## [Passage shown]

Ban lead shot in Olympics to save wildlife, water: Study
The International Olympic Committee (IOC) must ban the use of lead shot used in the biathlon shooting events to prevent wildlife poisoning and health threats to surface and groundwater, says a paper.
Toronto: The International Olympic Committee (IOC) must ban the use of lead shot used in the biathlon shooting events to prevent wildlife poisoning and health threats to surface and groundwater, says a paper.
“Thousands of tonnes of lead shot, discharged every year during training by Olympic shooters, pose a threat to birds and mammals and water resources,” said Vernon Thomas, professor emeritus at University of Guelph in Ontario, Canada.
Thomas said the Winter Olympic biathlon now in Sochi Games is not the problem as lead shot is recovered and recycled from targets.
The real problem stems from athletes training between the Olympic Games.
Thomas said each Olympic shooter discharges more than a ton of lead shot each year on and around practice shooting ranges.

## [Dataset excerpts]
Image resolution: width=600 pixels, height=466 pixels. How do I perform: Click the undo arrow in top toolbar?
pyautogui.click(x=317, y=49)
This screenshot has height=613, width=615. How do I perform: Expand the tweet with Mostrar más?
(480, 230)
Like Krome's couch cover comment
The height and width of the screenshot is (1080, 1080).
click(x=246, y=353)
--
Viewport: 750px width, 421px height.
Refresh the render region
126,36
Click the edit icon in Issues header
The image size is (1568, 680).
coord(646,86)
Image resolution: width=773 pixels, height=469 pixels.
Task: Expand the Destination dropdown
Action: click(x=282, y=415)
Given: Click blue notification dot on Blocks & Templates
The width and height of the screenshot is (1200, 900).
==
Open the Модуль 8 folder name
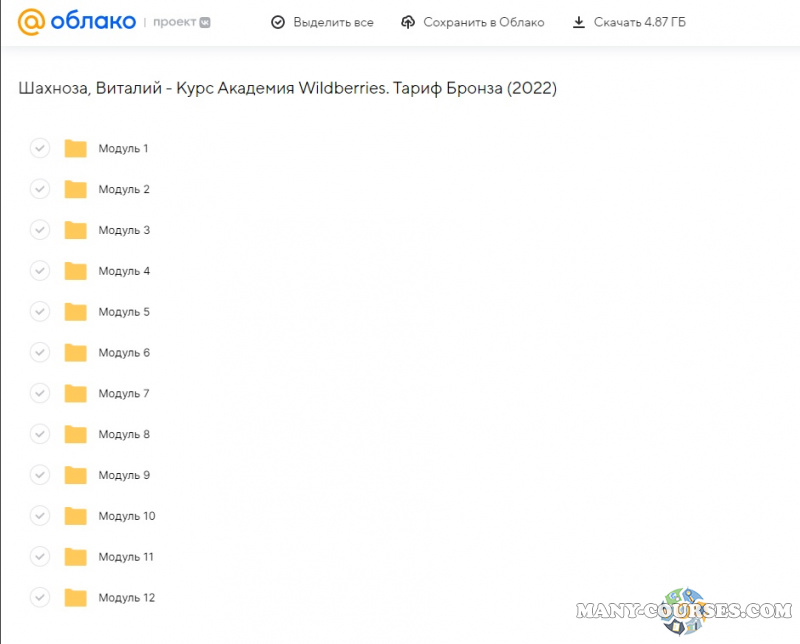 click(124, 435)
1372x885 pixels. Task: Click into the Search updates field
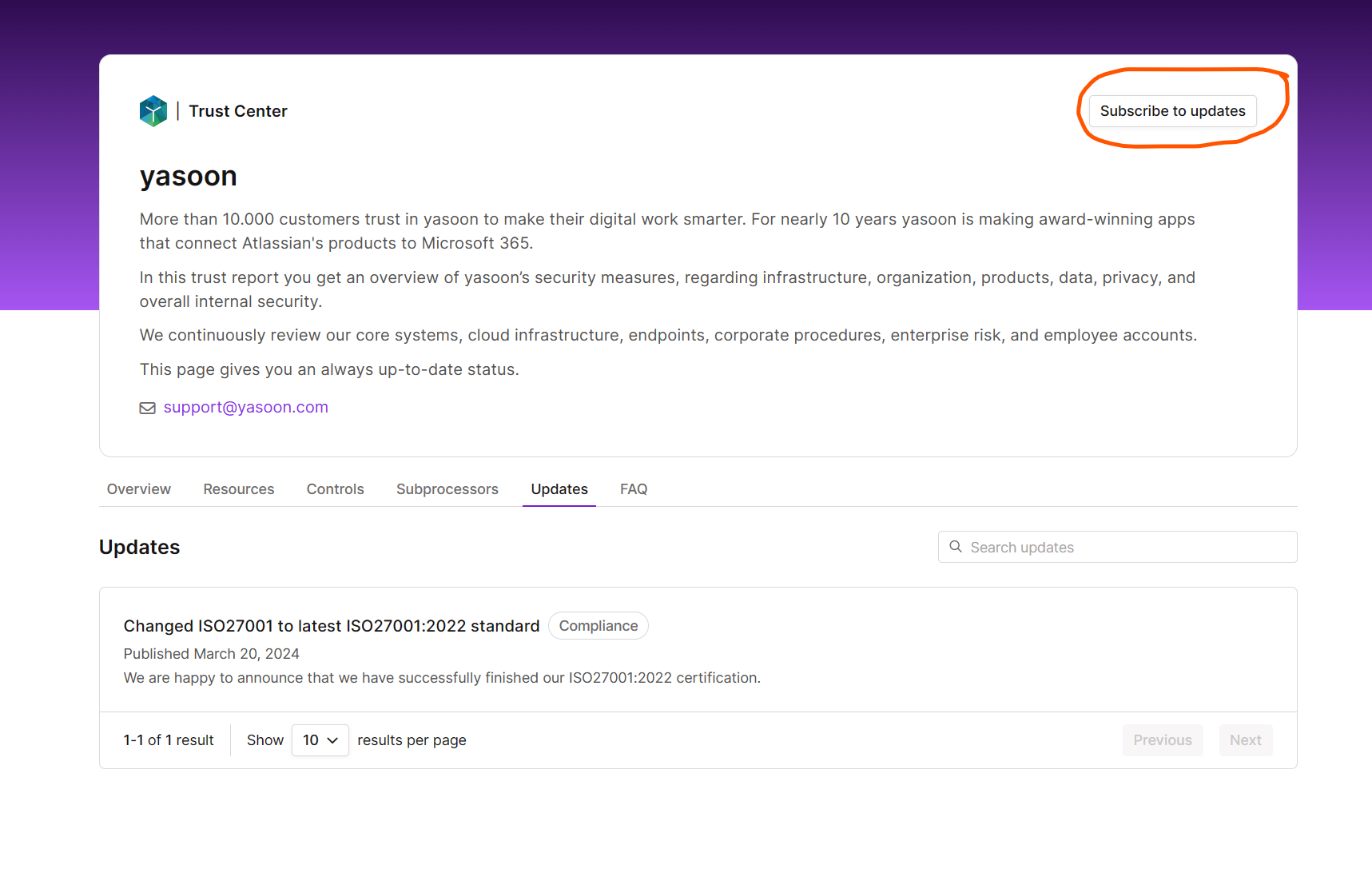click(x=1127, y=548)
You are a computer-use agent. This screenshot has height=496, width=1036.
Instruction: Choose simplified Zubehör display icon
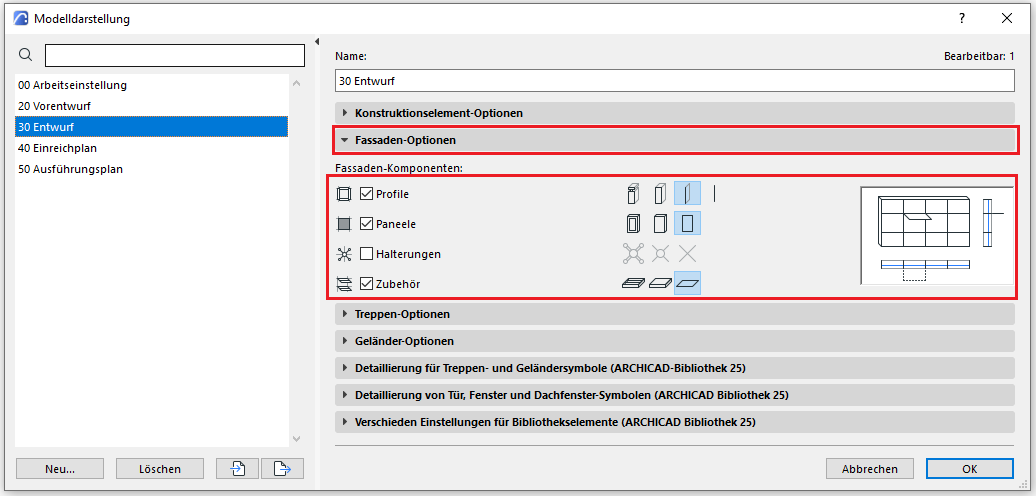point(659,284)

## [What you will do]
#1 Shorten the paragraph of the lead shot article that begins "Thousands of tonnes of lead shot," keeping its main facts.
#2 Carry on the lead shot article from its final sentence.
The entries are drawn from a separate source unrelated to the text.

## [Results for the exercise]
#1 Vernon Thomas, professor emeritus at the University of Guelph in Ontario, Canada, said the thousands of metric tons of lead shot that Olympic shooters fire in training each year threaten birds, mammals and water resources.

#2
“The real concern is the amount of shot released during the four-year interval by the many hopefuls in each country and the Olympic team members of each country,” he added.
This lead shot is rarely recovered and poses real toxic risks to wildlife that may ingest it and to groundwater quality, he cautioned.
He said non-toxic substitutes - especially steel shot - have been available for about two decades.
Only lead shot is approved by the International Shooting Sport Federation (ISSF), which regulates Olympic trap and skeet shooting events.
If the IOC were to ban the use of lead shot, all Olympic shooting and qualification events worldwide would have to use non-toxic shot, he said in a report published in the journal Environmental Policy and Law.